I would affirm the District Court’s grant of the writ of habeas corpus so that Dickerson may be afforded a new trial for the reasons enunciated by Chief Judge Hastie as well as those set forth in this opinion.

. Although an amicus brief filed in Dickerson urged this Court to adopt the position taken by the Supreme Court in Coleman, the majority does not refer to the contention set forth in the amicus brief. Indeed, it mentions the Coleman decision only briefly.

. Although the retroactivity of Coleman has not yet been decided, it would appear to be retroactive since it is akin to the decisions guaranteeing a defendant the right to counsel at various in-court judicial proceedings in a criminal prosecution which have been held retroactive. Arsenault v. Massachusetts, holding White v. Maryland retroactive; Doughty v. Maxwell, 376 U.S. 202, 84 S. Ct. 702, 11 L.Ed.2d 650 (1964), holding Gideon v. Wainwright, 372 U.S. 335, 83 S.Ct. 792, 9 L.Ed.2d 799 (1963) (right to counsel at trial for serious crimes) retroactive ; Smith v. Crouse, 378 U.S. 584, 84 S.Ct. 1929, 12 L.Ed.2d 1039 (1964) holding Douglas v. California, 372 U.S. 353, 83 S.Ct. 814, 9 L.Ed.2d 811 (1963) (right to counsel on appeal) retroactive; McConnell v. Rhay, 393 U.S. 2, 89 S.Ct. 32, 21 L.Ed.2d 2 (1968), holding Mempa v. Rhay, 389 U.S. 128, 88 S.Ct. 254, 19 L.Ed.2d 336 (1967) (right to counsel at revocation of probation and imposition of deferred sentencing) retroactive. The major decisions denying retroactivity involve the right to counsel at critical stages outside the courtroom. E. g., Johnson v. New Jersey, 384 U.S. 719, 86 S.Ct. 1772, 16 L.Ed.2d 882 (1966), denying retroactivity to Miranda v. Arizona, 384 U.S. 436, 86 S.Ct. 1602, 16 L.Ed.2d 694 (1966) ; Stovall v. Denno, 388 U.S. 293, 87 S.Ct. 1967, 18 L.Ed.2d 1199 (1967), denying retroactivity to United States v. Wade, 388 U.S. 218, 87 S.Ct. 1926, 18 L.Ed.2d 1149 (1967) and Gilbert v. California, 388 U.S. 263, 87 S.Ct. 1951, 18 L.Ed.2d 1178 (1967). Because of reliance on White v. Maryland in this dissenting opinion it is not necessary to pass on the question of retroactivity.

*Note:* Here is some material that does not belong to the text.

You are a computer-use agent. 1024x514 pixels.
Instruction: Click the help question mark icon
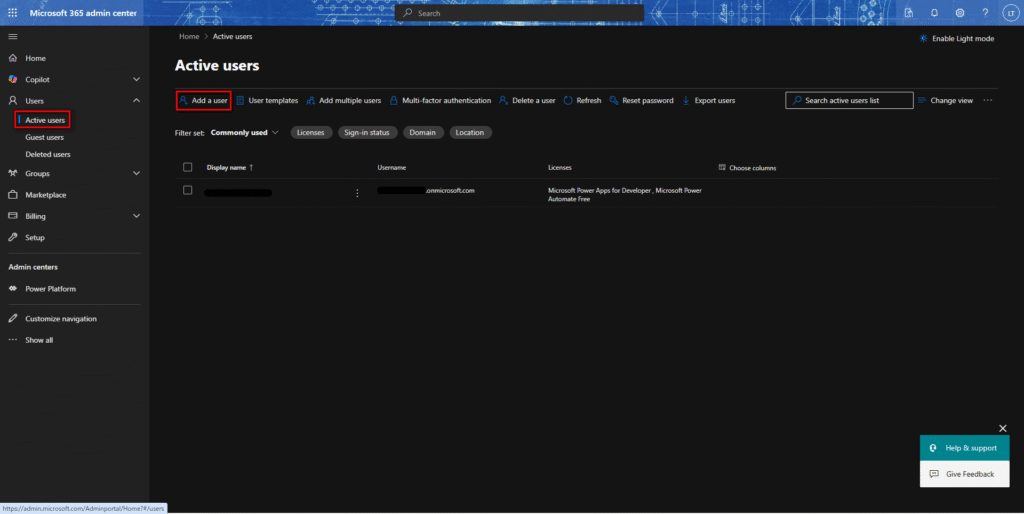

. The statement given by Dickerson at the second interrogation — that he hit the guard, took the guard’s black jack and sold it the next day for $1.25 — was the only statement which supported Dickerson’s conviction for first degree “felony murder.” During the earlier interrogation Dickerson denied any involvement with the guard and always contended that he was not present when Broaddus killed the guard.